Hey Suvudu readers! Slate.com has authored a nice article profiling Isaac Asimov’s early novel The Caves of Steel, and what it says about the political and social consequences of longevity:
The murder mystery The Caves of Steel was Asimov’s first big success as a novelist. In the book, the victim is a roboticist from Aurora, the first of 50 planets colonized by explorers from Earth (“Spacers”). The first colonists were selected for their abilities and so were healthier than average. Their ships were sterilized and so brought no diseases with them. The Spacers have become a sort of galactic upper class, more technologically advanced and military powerful than those left on the overpopulated, resource-strained Earth. While Earthlings live to about the same age we experience today, the Spacers expect much lengthier lifespans.
****************************************
** Problems to solve **
• 1. Reproduce the passage on The Caves of Steel, beginning at the words "Hey Suvudu readers!" and stopping after "much lengthier lifespans.", and swap "Spacers" for "Outworlders" throughout.
• 2. Please answer these questions about the passage on The Caves of Steel:
(a) How many planets were colonized by explorers from Earth?
(b) Which of them was colonized first?
(c) Why were the first colonists healthier than average?
****************************************
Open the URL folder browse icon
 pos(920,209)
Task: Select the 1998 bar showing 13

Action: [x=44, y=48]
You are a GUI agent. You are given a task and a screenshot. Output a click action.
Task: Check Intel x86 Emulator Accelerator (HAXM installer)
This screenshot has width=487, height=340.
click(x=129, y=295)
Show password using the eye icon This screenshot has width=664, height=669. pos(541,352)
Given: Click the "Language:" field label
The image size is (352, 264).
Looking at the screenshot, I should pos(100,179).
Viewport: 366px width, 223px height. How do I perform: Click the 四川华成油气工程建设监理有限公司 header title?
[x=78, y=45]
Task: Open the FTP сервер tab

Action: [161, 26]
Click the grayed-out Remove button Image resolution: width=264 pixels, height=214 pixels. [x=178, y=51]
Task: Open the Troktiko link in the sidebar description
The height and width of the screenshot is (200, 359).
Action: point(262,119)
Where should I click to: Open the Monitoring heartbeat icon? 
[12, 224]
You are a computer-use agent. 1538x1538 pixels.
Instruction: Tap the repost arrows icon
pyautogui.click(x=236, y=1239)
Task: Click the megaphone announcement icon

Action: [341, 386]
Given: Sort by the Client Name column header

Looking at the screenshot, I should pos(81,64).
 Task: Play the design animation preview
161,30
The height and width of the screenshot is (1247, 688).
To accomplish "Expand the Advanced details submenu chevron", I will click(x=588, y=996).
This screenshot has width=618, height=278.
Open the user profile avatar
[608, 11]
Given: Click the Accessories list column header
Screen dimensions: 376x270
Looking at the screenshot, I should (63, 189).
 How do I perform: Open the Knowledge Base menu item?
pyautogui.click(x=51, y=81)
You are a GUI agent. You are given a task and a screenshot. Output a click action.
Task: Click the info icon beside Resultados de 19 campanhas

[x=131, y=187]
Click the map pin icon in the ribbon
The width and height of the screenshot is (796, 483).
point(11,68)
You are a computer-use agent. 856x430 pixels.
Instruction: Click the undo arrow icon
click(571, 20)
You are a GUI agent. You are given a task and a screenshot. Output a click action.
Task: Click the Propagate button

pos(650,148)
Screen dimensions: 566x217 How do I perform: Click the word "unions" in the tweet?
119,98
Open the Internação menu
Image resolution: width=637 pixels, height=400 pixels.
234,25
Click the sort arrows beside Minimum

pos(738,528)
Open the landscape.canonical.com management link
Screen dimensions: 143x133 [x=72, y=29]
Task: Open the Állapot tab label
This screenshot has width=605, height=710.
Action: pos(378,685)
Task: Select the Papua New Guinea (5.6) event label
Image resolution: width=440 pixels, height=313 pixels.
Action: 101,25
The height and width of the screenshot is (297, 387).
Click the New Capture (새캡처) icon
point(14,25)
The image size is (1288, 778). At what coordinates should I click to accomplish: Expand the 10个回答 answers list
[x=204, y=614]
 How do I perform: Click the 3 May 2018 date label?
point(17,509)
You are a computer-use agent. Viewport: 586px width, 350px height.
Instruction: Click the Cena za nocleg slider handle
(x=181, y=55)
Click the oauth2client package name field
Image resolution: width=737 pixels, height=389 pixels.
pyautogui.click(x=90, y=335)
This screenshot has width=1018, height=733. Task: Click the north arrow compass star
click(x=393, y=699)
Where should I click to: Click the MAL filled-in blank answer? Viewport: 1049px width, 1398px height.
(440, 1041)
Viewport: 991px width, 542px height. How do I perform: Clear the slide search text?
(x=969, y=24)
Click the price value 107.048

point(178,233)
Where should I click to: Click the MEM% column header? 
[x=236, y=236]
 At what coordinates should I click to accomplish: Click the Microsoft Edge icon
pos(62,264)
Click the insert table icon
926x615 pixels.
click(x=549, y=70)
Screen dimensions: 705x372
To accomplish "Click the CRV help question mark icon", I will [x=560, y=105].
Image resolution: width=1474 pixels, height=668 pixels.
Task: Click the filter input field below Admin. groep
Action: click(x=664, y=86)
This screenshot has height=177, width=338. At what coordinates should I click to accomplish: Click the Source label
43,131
****************************************
** Answer list **
• 1.
Hey Suvudu readers! Slate.com has authored a nice article profiling Isaac Asimov’s early novel The Caves of Steel, and what it says about the political and social consequences of longevity:
The murder mystery The Caves of Steel was Asimov’s first big success as a novelist. In the book, the victim is a roboticist from Aurora, the first of 50 planets colonized by explorers from Earth (“Outworlders”). The first colonists were selected for their abilities and so were healthier than average. Their ships were sterilized and so brought no diseases with them. The Outworlders have become a sort of galactic upper class, more technologically advanced and military powerful than those left on the overpopulated, resource-strained Earth. While Earthlings live to about the same age we experience today, the Outworlders expect much lengthier lifespans.

• 2.
(a) 50
(b) Aurora
(c) They were selected for their abilities.